Quem frequentava a padaria no passado depara-se actualmente com uma frente de loja renovada. Manuel Costa aponta para as duas grandes portas históricas, agora no fundo da loja: “Estas portas eram utilizadas na antiga divisão entre frente de loja e fábrica. Recuámos e inserimos as portas no mesmo local, com o mostrador de pão no meio, exactamente como estava no passado”, explica o empresário. O mesmo acontece com o balcão, que continua a ser o original. Já o chão da loja, composto por vários mosaicos, continua a registar o passar do tempo. Percorrendo a antiga divisão da frente de loja, é possível verificar as suas marcas de desgaste, adquiridas no decorrer das décadas.
“Tudo o que temos aqui neste momento é produzido por nós”, com a excepção da broa de Avintes, esclarece Manuel Costa. “Claro que há coisas que ainda não conseguimos fazer, por isso é que também reduzimos a oferta um bocadinho”, explica, “mas o nosso objectivo para o futuro está aí: tudo aquilo que vendemos ao público ser uma coisa que nós próprios produzimos”.
Entre os vários tipos de pão que constituem a oferta desta padaria, destacam-se os pães de massa mãe e o processo de fermentação lenta. “A fermentação lenta é um dos nossos focos”, concordam ambos os sócios. “As pessoas preocupam-se mais com o bem-estar, e a fermentação lenta é uma das especialidades do nosso chefe de padaria, José Botelho”, considera José Passos. Entre os pães mais vendidos, destaca-se a "fogaça Formosa", o "esticadinho da padeira" e os brioches, juntamente com o pão biju, pão de água, pão de forma e pão integral.
A renovação da Padaria Formosa passa também pela sua oferta acrescida. “Temos uma nova opção, o brunch, aos fins-de-semana, durante o dia inteiro”, conta José Passos.

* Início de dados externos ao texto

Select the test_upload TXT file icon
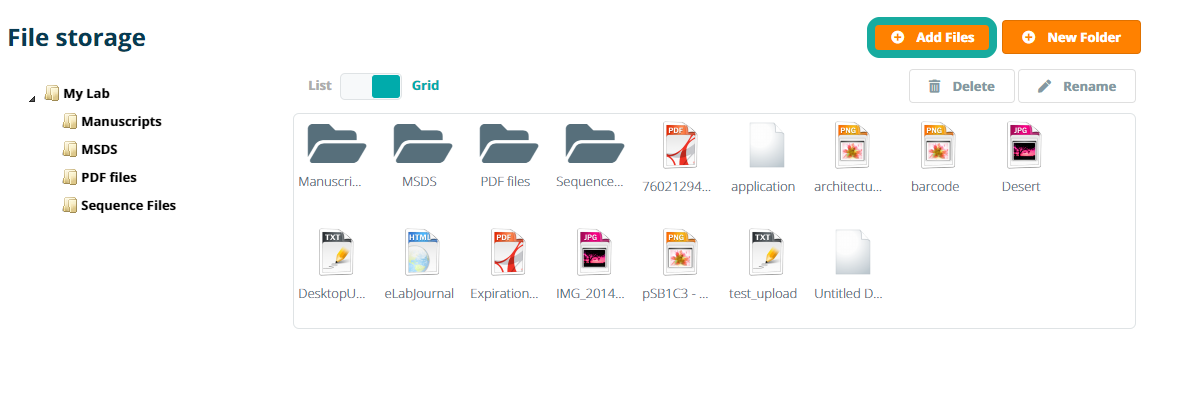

O menu brunch (15€) inclui a escolha de um sumo natural, chá ou café, iogurte com granola, panquecas ou ovos. Já no menu do dia (12€) conta-se sopa, juntamente com a escolha entre uma tosta ou a salada do dia e a bebida. Na pastelaria, destacam-se ainda os croissants (1,40€), natas (1€), o almendrado e os húngaros (ambos 12€/Kg). Chama-se ainda a atenção para a selecção do vinho branco/tinto/rosé (3,50€) e vinho do Porto (4,50€). Adicionalmente, o cliente pode ainda encontrar uma variedade de produtos tradicionais, entre os quais doces, compotas e queijos de ovelha curados.